§ **Problem requirements**
Among the lines of the material, copy those that hold the string "Choose".

§ **Data records**
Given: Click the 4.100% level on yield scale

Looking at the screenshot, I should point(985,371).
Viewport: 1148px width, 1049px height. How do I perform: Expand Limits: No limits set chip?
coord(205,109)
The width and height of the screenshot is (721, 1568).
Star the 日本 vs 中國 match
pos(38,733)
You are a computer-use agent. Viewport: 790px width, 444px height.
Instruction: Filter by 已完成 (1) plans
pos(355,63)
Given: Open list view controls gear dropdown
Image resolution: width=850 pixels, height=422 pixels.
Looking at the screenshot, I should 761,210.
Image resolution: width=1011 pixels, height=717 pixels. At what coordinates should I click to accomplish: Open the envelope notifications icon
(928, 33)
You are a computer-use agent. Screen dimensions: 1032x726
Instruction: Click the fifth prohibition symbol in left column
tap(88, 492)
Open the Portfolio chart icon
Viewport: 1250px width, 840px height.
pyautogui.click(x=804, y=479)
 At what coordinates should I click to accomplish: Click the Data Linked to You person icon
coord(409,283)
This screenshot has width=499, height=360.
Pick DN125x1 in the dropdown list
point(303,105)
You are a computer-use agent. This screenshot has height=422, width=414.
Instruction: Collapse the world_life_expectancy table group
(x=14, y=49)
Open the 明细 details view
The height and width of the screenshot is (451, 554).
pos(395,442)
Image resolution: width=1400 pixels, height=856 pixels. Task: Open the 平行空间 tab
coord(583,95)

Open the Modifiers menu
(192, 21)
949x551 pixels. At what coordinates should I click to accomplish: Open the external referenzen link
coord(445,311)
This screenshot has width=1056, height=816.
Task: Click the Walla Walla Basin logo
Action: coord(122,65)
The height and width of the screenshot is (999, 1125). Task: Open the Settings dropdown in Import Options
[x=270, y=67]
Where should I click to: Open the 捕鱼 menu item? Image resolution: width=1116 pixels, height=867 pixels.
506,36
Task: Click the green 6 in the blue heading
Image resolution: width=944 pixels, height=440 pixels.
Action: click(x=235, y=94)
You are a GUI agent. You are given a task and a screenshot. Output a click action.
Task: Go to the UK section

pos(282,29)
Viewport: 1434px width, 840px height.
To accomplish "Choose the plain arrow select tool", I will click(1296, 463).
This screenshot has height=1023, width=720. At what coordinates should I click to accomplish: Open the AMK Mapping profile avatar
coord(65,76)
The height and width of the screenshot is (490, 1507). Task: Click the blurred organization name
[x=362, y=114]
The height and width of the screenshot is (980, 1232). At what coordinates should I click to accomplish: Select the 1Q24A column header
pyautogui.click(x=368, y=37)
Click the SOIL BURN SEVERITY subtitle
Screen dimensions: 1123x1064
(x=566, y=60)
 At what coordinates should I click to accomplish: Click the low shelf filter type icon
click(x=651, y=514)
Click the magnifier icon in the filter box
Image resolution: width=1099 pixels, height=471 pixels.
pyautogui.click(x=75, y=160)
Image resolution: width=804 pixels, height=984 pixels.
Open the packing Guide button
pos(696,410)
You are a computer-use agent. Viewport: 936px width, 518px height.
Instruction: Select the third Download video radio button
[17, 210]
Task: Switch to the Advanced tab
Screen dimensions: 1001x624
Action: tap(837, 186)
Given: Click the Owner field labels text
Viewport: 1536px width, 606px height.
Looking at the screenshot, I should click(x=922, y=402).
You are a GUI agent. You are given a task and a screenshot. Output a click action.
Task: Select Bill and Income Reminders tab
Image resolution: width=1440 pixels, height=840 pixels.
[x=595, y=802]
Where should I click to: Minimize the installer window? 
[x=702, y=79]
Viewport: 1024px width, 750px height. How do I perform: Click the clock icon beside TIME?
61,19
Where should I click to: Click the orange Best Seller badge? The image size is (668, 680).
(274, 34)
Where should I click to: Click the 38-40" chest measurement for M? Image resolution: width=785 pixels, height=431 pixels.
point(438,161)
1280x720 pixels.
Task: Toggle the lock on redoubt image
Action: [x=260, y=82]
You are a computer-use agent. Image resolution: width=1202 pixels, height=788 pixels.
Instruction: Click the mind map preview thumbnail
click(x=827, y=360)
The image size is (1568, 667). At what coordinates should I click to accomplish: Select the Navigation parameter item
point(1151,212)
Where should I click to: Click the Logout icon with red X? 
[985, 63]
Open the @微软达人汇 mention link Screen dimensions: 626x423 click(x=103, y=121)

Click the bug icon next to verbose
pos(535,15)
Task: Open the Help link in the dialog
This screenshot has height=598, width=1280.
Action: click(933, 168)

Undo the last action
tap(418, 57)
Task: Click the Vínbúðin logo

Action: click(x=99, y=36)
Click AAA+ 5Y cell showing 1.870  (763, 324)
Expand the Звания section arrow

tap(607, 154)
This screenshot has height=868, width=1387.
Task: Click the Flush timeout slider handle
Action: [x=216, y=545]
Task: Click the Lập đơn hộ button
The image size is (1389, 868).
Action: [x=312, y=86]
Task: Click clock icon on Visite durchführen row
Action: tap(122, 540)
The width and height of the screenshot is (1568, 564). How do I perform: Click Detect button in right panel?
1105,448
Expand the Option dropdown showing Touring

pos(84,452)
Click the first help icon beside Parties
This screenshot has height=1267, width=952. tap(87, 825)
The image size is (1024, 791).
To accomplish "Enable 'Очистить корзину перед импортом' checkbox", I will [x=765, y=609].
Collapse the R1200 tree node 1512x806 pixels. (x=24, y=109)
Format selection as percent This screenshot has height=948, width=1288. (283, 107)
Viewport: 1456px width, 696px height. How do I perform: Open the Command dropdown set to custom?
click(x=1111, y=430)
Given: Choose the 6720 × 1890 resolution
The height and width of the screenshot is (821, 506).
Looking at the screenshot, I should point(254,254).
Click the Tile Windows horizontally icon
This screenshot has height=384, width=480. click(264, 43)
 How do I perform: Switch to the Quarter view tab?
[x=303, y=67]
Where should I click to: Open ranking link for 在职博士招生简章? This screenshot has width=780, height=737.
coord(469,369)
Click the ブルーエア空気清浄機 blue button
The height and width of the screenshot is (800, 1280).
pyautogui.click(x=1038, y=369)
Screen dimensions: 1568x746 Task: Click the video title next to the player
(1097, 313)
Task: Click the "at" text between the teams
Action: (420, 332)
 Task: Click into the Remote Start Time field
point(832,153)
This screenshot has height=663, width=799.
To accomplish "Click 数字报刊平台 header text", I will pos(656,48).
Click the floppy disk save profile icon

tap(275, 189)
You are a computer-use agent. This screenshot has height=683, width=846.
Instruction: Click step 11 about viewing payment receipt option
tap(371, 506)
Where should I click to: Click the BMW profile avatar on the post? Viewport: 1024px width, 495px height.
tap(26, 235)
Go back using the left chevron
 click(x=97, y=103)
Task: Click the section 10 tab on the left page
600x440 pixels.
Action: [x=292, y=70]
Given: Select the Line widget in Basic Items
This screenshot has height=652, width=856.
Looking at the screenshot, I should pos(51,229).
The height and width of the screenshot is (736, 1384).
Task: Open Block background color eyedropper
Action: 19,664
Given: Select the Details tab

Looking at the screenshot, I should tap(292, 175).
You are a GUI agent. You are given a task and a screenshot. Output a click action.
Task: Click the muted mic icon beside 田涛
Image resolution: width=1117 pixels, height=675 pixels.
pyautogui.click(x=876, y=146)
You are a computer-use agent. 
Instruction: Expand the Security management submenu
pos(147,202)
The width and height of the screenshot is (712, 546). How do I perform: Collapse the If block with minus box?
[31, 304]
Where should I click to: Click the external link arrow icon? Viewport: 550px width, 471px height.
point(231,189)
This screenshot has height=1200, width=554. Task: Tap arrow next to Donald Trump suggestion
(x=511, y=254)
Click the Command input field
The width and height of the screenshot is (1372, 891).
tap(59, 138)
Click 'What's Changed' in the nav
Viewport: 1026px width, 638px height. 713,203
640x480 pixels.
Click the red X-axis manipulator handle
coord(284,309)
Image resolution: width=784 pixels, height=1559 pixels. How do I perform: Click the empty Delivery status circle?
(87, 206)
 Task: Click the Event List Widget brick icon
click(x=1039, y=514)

§ **Response**
To accomplish "Choose the plain arrow select tool", I will click(1296, 463).
Given: Choose the 6720 × 1890 resolution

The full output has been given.